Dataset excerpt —
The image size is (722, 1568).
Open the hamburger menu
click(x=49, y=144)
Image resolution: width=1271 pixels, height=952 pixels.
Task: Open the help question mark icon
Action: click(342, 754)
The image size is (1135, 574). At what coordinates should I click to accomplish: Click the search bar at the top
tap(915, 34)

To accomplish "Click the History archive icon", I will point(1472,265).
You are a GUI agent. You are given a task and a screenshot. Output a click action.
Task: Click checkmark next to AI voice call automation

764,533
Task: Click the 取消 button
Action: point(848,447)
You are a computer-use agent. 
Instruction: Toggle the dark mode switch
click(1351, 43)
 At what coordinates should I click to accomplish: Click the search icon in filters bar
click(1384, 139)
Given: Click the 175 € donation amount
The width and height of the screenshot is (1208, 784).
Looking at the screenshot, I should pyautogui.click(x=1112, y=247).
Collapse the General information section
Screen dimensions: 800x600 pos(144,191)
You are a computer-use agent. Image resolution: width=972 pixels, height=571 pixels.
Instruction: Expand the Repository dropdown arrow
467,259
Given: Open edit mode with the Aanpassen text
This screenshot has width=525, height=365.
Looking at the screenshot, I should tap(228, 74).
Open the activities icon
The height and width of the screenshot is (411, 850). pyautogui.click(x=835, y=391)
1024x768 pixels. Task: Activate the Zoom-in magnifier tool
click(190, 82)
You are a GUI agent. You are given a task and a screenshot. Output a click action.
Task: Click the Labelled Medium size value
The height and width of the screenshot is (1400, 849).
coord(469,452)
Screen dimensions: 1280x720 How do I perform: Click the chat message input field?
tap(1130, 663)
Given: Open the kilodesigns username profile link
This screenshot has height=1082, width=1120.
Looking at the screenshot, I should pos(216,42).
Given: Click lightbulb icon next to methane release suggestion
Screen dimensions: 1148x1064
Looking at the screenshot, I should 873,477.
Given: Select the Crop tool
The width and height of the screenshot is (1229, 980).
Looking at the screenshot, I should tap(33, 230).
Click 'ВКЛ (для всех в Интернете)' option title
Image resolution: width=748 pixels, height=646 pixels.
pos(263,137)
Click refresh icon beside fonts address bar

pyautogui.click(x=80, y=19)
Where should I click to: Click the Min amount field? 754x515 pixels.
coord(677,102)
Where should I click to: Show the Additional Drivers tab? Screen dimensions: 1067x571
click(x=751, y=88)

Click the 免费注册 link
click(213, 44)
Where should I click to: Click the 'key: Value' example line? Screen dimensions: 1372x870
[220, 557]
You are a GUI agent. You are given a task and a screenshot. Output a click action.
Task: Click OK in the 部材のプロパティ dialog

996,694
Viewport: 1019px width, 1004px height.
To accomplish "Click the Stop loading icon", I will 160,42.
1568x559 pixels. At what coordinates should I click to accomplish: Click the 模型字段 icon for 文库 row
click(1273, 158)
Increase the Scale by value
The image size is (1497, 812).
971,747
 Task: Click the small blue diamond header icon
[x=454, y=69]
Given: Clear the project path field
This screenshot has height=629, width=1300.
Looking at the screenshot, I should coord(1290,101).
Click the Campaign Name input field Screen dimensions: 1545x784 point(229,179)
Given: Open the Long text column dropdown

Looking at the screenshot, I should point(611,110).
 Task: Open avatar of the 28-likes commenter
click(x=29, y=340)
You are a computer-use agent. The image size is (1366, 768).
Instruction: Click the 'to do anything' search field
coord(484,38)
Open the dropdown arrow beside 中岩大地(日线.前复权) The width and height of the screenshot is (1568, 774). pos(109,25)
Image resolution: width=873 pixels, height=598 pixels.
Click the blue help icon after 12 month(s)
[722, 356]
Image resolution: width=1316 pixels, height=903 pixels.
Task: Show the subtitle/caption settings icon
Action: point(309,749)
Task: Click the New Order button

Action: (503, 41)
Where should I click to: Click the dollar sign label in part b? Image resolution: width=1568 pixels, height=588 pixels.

Exercise requirements — Please return every item above without changing anything in them.

Final result —
The image size is (722, 1568).
Open the hamburger menu
click(x=49, y=144)
Image resolution: width=1271 pixels, height=952 pixels.
Task: Open the help question mark icon
Action: click(342, 754)
The image size is (1135, 574). At what coordinates should I click to accomplish: Click the search bar at the top
tap(915, 34)

To accomplish "Click the History archive icon", I will point(1472,265).
You are a GUI agent. You are given a task and a screenshot. Output a click action.
Task: Click checkmark next to AI voice call automation

764,533
Task: Click the 取消 button
Action: point(848,447)
You are a computer-use agent. 
Instruction: Toggle the dark mode switch
click(1351, 43)
 At what coordinates should I click to accomplish: Click the search icon in filters bar
click(1384, 139)
Given: Click the 175 € donation amount
The width and height of the screenshot is (1208, 784).
Looking at the screenshot, I should pyautogui.click(x=1112, y=247).
Collapse the General information section
Screen dimensions: 800x600 pos(144,191)
You are a computer-use agent. Image resolution: width=972 pixels, height=571 pixels.
Instruction: Expand the Repository dropdown arrow
467,259
Given: Open edit mode with the Aanpassen text
This screenshot has width=525, height=365.
Looking at the screenshot, I should tap(228, 74).
Open the activities icon
The height and width of the screenshot is (411, 850). pyautogui.click(x=835, y=391)
1024x768 pixels. Task: Activate the Zoom-in magnifier tool
click(190, 82)
You are a GUI agent. You are given a task and a screenshot. Output a click action.
Task: Click the Labelled Medium size value
The height and width of the screenshot is (1400, 849).
coord(469,452)
Screen dimensions: 1280x720 How do I perform: Click the chat message input field?
tap(1130, 663)
Given: Open the kilodesigns username profile link
This screenshot has height=1082, width=1120.
Looking at the screenshot, I should pos(216,42).
Given: Click lightbulb icon next to methane release suggestion
Screen dimensions: 1148x1064
Looking at the screenshot, I should 873,477.
Given: Select the Crop tool
The width and height of the screenshot is (1229, 980).
Looking at the screenshot, I should tap(33, 230).
Click 'ВКЛ (для всех в Интернете)' option title
Image resolution: width=748 pixels, height=646 pixels.
pos(263,137)
Click refresh icon beside fonts address bar

pyautogui.click(x=80, y=19)
Where should I click to: Click the Min amount field? 754x515 pixels.
coord(677,102)
Where should I click to: Show the Additional Drivers tab? Screen dimensions: 1067x571
click(x=751, y=88)

Click the 免费注册 link
click(213, 44)
Where should I click to: Click the 'key: Value' example line? Screen dimensions: 1372x870
[220, 557]
You are a GUI agent. You are given a task and a screenshot. Output a click action.
Task: Click OK in the 部材のプロパティ dialog

996,694
Viewport: 1019px width, 1004px height.
To accomplish "Click the Stop loading icon", I will 160,42.
1568x559 pixels. At what coordinates should I click to accomplish: Click the 模型字段 icon for 文库 row
click(1273, 158)
Increase the Scale by value
The image size is (1497, 812).
971,747
 Task: Click the small blue diamond header icon
[x=454, y=69]
Given: Clear the project path field
This screenshot has height=629, width=1300.
Looking at the screenshot, I should coord(1290,101).
Click the Campaign Name input field Screen dimensions: 1545x784 point(229,179)
Given: Open the Long text column dropdown

Looking at the screenshot, I should point(611,110).
 Task: Open avatar of the 28-likes commenter
click(x=29, y=340)
You are a computer-use agent. The image size is (1366, 768).
Instruction: Click the 'to do anything' search field
coord(484,38)
Open the dropdown arrow beside 中岩大地(日线.前复权) The width and height of the screenshot is (1568, 774). pos(109,25)
Image resolution: width=873 pixels, height=598 pixels.
Click the blue help icon after 12 month(s)
[722, 356]
Image resolution: width=1316 pixels, height=903 pixels.
Task: Show the subtitle/caption settings icon
Action: point(309,749)
Task: Click the New Order button

Action: (503, 41)
Where should I click to: Click the dollar sign label in part b? Image resolution: width=1568 pixels, height=588 pixels.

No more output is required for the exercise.